Things have since taken a turn for the worse for mining companies engaged in the province of Santa Cruz, which prompted us to revisit the topic and take stock of mining companies engaged in this particular part of the world.
In June this year the Congress of this Southern Argentinian province passed a law that will require mining companies to pay 1% of their reserves worth annually. The tax is payable by anyone holding a title to a mining concession within the province of Santa Cruz. Exploration companies are exempt from this tax only until the point of filing a feasibility study. Full exemption from this tax is granted for state-owned companies or companies in which the state holds a majority stake.
Beside the fact that there did not seem to be any clarity as to how this tax would be calculated, there are also some material issues that will provide ample reason for mining companies to fight this law in court:
- The law seems to be in conflict with tax stability certificates granted in accordance with the Mining Investment Law in Argentina;
- The tax is designed as a levy on real estate in order to put it under the provincial jurisdiction, which appears rather far-fetched;
- and, the law is implemented retroactively starting in April 2012.
The law is still awaiting enactment by the Executive Branch and is therefore not enforced, yet. Affected mining companies will presumably waste little time and challenge the law as soon as it is put to work.
The following mining companies are active in the province of Santa Cruz:
- Hochschild (OTCPK:HCHDF) and McEwen Mining (MUX) operating the San Jose silver and gold mine.

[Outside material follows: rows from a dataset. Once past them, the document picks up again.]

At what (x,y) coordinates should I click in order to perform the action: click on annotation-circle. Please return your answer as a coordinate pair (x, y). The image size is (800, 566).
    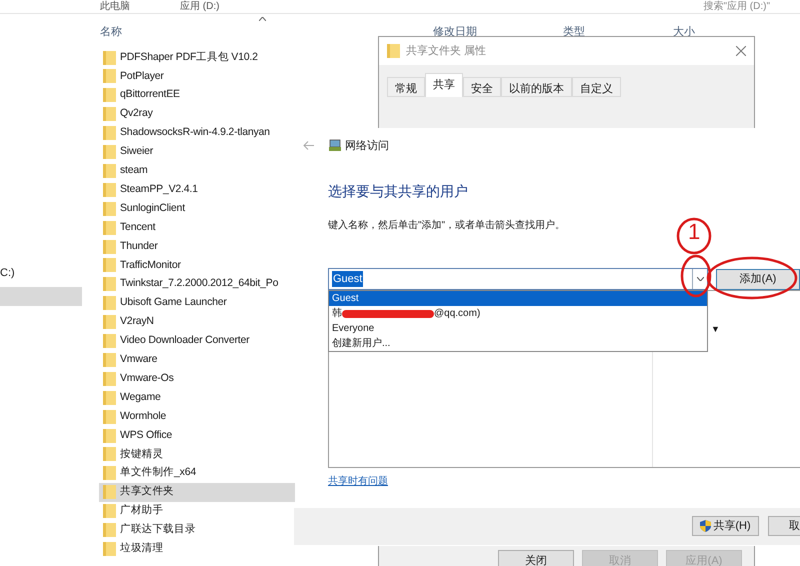
    Looking at the image, I should click on (694, 236).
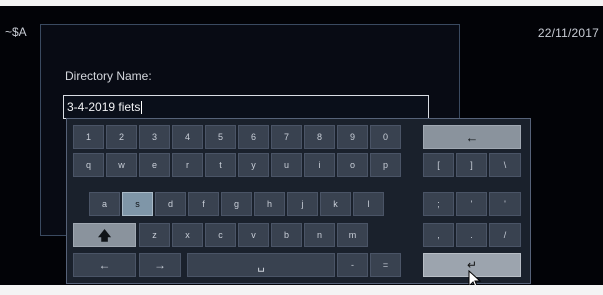  I want to click on key-e: e, so click(154, 165).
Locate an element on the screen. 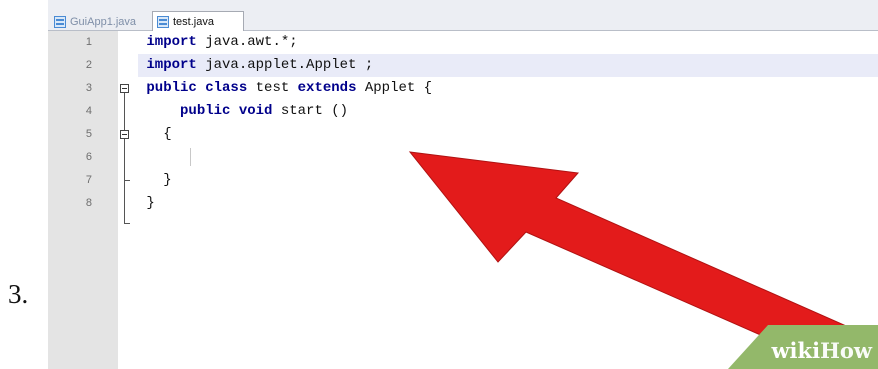  wikihow-watermark: wikiHow is located at coordinates (803, 347).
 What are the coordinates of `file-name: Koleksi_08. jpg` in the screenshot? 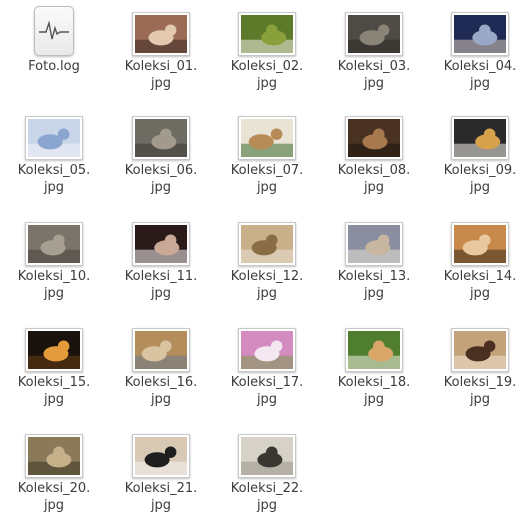 It's located at (374, 179).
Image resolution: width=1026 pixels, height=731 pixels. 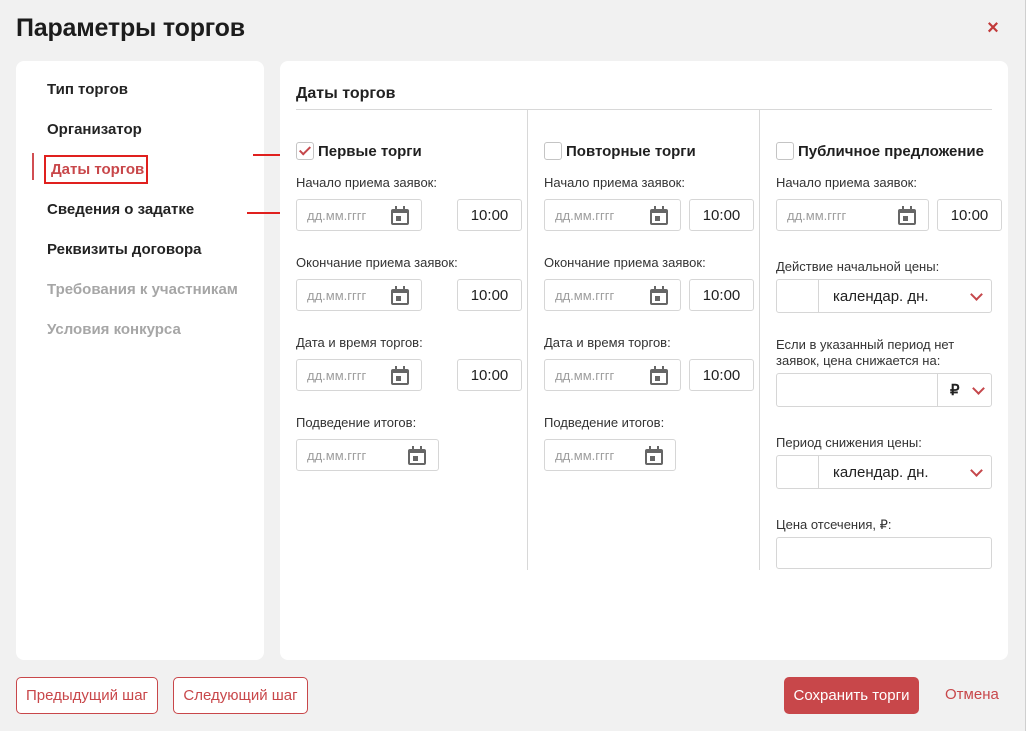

Mc Ewen Mining actually flagged an impairment charge in the Q2/2013 report [pdf], which was explained in part with the potential implementation of the new tax.
- Anglogold Ashanti (AU) owns 92.5% of the Cerro Vanguardia mine producing gold and silver.
- Goldcorp (GG) is expecting first gold production this year at the Cerro Negro mine.
- Panamerican Silver (PAAS) operating the Manantial Espejo silver and gold mine.
Beside these mine operators there are also several junior exploration companies active in the province. We would presume that these companies will act carefully with regards to releasing feasibility studies.
We have identified Argentina as a country with high country risk before, and the described developments seem to confirm our assessment. The country is plagued by a deteriorating economy, high inflation and a political system that appears dysfunctional.
The described provincial tax comes on the heel of other measures that can only act as a deterrent to further investments in Argentinian natural resources. Among the most disruptive measures is a law that forbids mining companies to transfer profits from Argentinian mines out of the country.
We continue to advise extra caution when investing in companies exploring or mining Argentinian resources.